(Stored data)
*** Begin section ***
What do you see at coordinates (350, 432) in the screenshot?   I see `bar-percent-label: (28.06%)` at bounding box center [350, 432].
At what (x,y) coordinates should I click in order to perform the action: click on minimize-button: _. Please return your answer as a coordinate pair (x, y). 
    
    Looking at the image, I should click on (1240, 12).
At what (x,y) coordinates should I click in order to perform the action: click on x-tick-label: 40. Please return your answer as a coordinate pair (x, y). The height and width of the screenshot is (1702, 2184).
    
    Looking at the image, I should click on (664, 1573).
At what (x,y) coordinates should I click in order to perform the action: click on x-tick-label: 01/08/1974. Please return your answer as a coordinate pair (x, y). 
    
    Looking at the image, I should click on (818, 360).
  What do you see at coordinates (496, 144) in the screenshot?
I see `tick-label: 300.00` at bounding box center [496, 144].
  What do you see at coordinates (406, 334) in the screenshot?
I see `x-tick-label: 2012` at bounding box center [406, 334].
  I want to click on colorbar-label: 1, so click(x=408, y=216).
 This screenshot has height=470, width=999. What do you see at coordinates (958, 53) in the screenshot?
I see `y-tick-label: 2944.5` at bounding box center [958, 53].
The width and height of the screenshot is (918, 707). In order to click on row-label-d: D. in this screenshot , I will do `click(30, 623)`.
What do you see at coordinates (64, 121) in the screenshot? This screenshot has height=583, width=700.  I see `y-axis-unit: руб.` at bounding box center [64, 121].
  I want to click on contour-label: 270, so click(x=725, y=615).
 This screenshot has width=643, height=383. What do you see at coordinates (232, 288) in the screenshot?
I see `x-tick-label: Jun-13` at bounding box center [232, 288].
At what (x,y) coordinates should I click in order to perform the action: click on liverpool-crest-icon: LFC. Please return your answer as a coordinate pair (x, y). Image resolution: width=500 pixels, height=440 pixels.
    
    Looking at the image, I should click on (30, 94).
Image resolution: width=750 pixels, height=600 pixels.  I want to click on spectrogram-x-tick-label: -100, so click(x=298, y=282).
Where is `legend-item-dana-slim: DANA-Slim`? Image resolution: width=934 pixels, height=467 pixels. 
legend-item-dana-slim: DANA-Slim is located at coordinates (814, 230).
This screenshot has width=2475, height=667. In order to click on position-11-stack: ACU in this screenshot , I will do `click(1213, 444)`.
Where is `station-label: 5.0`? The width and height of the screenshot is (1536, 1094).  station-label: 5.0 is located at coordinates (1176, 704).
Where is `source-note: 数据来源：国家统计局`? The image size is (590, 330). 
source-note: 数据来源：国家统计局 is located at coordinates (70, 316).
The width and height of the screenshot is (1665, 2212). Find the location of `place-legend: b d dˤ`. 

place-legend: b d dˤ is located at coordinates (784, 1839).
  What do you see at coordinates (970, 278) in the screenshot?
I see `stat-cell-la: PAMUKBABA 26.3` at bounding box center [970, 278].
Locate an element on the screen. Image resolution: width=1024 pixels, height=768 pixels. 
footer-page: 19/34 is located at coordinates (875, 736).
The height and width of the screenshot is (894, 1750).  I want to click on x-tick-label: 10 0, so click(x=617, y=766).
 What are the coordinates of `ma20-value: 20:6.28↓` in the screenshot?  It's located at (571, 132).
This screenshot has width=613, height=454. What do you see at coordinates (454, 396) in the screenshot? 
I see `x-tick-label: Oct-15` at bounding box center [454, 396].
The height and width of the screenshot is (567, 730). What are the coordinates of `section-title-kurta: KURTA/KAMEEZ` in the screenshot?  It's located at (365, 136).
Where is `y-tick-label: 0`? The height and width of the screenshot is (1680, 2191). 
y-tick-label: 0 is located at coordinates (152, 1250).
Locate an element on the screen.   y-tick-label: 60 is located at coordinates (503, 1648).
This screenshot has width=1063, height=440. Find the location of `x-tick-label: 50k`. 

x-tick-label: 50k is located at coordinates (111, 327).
*** End section ***
— Required action —
Could you reproduce the records above verbatim, starting at the first line and ending at the line containing "Looking at the image, I should click on (664, 1573)."?

— Exercise result —
What do you see at coordinates (350, 432) in the screenshot?   I see `bar-percent-label: (28.06%)` at bounding box center [350, 432].
At what (x,y) coordinates should I click in order to perform the action: click on minimize-button: _. Please return your answer as a coordinate pair (x, y). 
    
    Looking at the image, I should click on (1240, 12).
At what (x,y) coordinates should I click in order to perform the action: click on x-tick-label: 40. Please return your answer as a coordinate pair (x, y). The height and width of the screenshot is (1702, 2184).
    
    Looking at the image, I should click on (664, 1573).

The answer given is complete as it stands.